Exercise instructions
Find each line in the data below that contains the word "height", and copy those lines out in full.

BEGIN Provided information

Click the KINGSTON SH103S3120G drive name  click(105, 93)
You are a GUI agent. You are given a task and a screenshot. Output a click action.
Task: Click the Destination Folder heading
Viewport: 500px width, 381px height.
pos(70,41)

END Provided information
BEGIN Provided information

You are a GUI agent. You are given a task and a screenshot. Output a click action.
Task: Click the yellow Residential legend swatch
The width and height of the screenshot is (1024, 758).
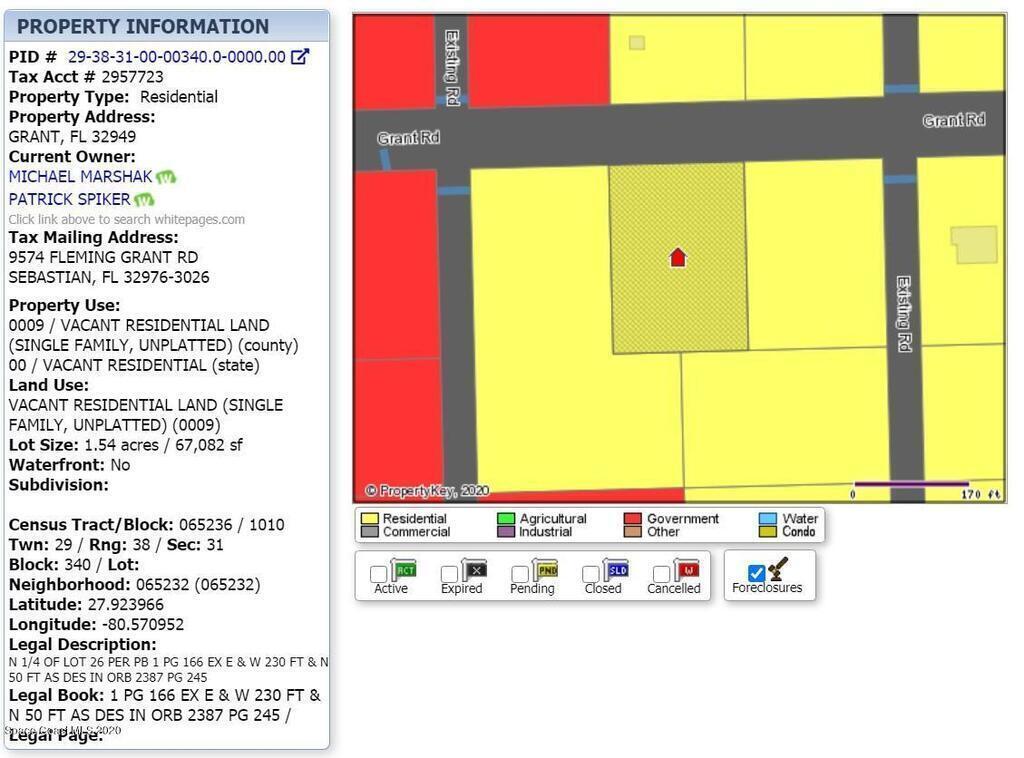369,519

END Provided information

Completed task
Viewport: 500px width, 381px height.
The width and height of the screenshot is (1024, 758).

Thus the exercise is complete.